Subject: Re: Mac OS Installer vs. sysinst
To: Frederick Bruckman <fredb@immanent.net>
From: Bob Nestor <rnestor@murphy.dyndns.org>
List: port-mac68k
Date: 05/25/2002 13:50:35
On Thursday, May 23, 2002, at 06:41 PM, Frederick Bruckman wrote:
> It is a lot faster, but the partition editor is broken and dangerous.
> I just found that if you use "part of the disk", it doesn't even show
> you HFS partitions (for "safety"), but then it goes ahead and
> overwrites them anyway! It would be safe for upgrades (no partition
> changes), except that the a.out to ELF transition goop is missing for
> mac68k. Also, no DHCP on mac68k.
I've done some further investigation on this problem and have managed to
reproduce the error on my system.
First, the HFS partitions should always be shown, and as far as I know
always have been. The only partitions that aren't shown (for "safety")
are the Driver and Patch partitions. If these are deleted or modified
the MacOS system may become unbootable off the volume being modified.
Corrupting the SCSI Driver on the disk selected by the ROM during boot
will cause a very serious problem and result in a "Death Chime" on
bootup. I did this once while working on Mkfs which is the reason I
added those "safety" checks to sysinst. Recovery from the problem
wasn't easy. However if one selects the "full disk" option this doesn't
matter and a new Partition Map is created. The user is warned that the
volume may no longer be bootable under MacOS though.

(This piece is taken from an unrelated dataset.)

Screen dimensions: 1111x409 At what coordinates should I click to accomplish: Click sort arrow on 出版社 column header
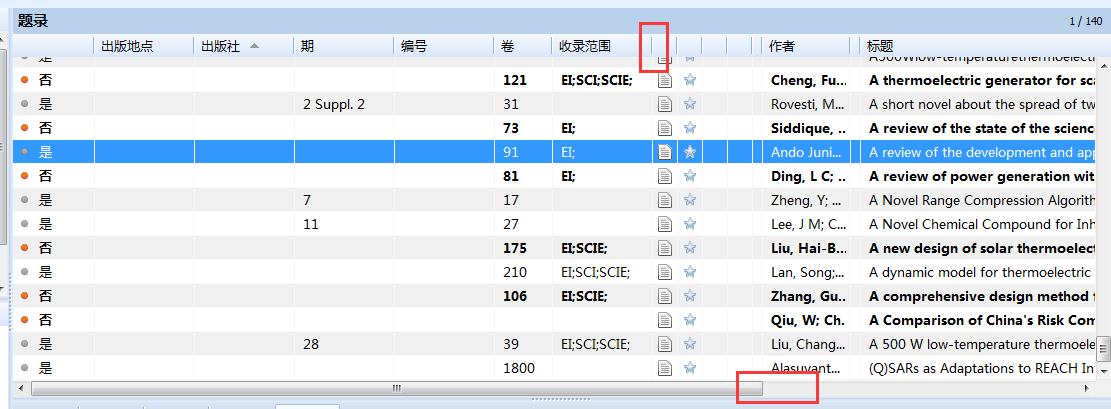(254, 46)
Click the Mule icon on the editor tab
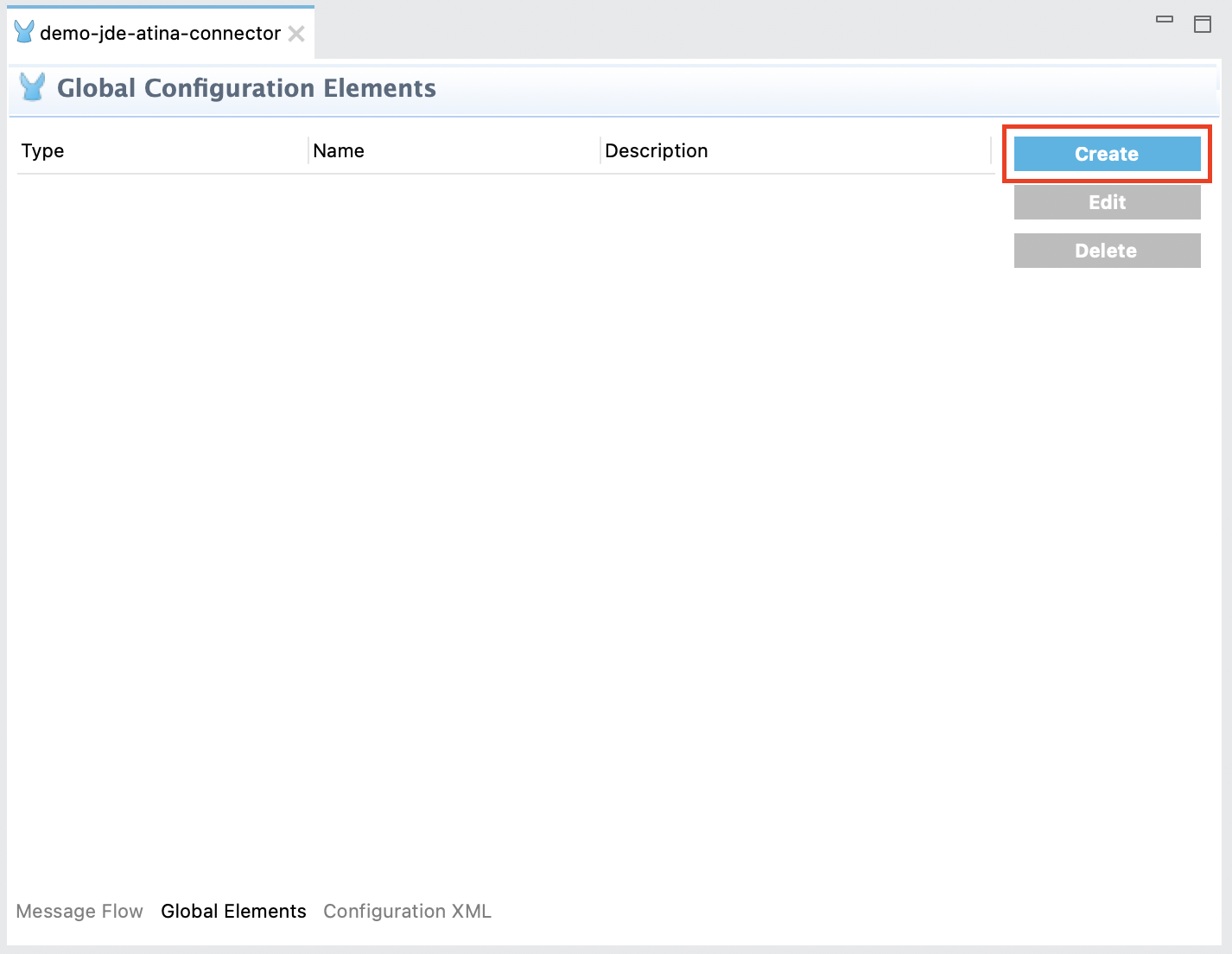 24,33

The observed corruption doesn't appear to be in the Partition Map on
disk so I'd have to say the partition editor isn't broken, although it
may not work as intuitively as some may want. After corrupting a disk
with sysinst I verified that the new partition map still describes the
corrupted HFS partition as it had prior to running sysinst. The
corruption in the HFS partition is in the data in the HFS partition
itself, not in the Partition Map entry. Unfortunately there is no place
for the user to bailout of the installation between the time the Disk
Partition Map is rewritten to the disk and when the new partitions are
"newfs'd".
This corruption is most likely caused by an error in the way the new
on-disk disklabel is being transferred to the in-core disklabel. A fake
on-disk disklabel is constructed by the kernel from the contents of the
Apple Disk Partition Map when NetBSD is booted. A small change in the
kernel allows for this to be re-done on command from sysinst, which it
does when the Apple Disk Partition Map is rewritten. There used to be a
sanity check in sysinst/mac68k to verify that the newly loaded disklabel
matched what it had just written out. If a mismatch was detected the
installation was stopped before the new partitions were initialized. At
this point the user could reboot the system and the new Disk Partition
Map would be correctly parsed and the installation could continue. The
purpose of this check was to insure that any NetBSD wouldn't write to
non-NetBSD areas of the newly partitioned disk which was the primary
cause of disk corruption in the first version of sysinst/mac68k on
1.3.3. If that code is still there then it needs to be improved to
catch whatever this error is, and I'll look into doing that.
For what it's worth, the only code that was added to sysinst for the
mac68k was the partition editor and menus specific to dealing with the
Apple Disk Partition Map. The rest of the code is MI code that is
shared with all other ports which use sysinst. (The code which writes
out the bootstrap is disabled though since it isn't possible right now
to boot directly from power-up into NetBSD without passing through
MacOS.) I don't think the MI portion of sysinst is at fault here
though. I suspect we still have some issues with the on-disk vs. the
in-core disklabel. There was a plan to unify disklabel handling with
some new IOCTLs which would have eliminated the need for the kernel mod
in the mac68k port, but that hasn't happened yet.
It might be prudent to disable the kernel mod which allows the disklabel
to be reprocessed, or add some temporary code to sysinst/mac68k which
prohibits going into the "newfs" step if the Disk Partition Map is
updated. This would still leave sysinst usable but would require the
user to reboot whenever the Disk Partition Map was updated.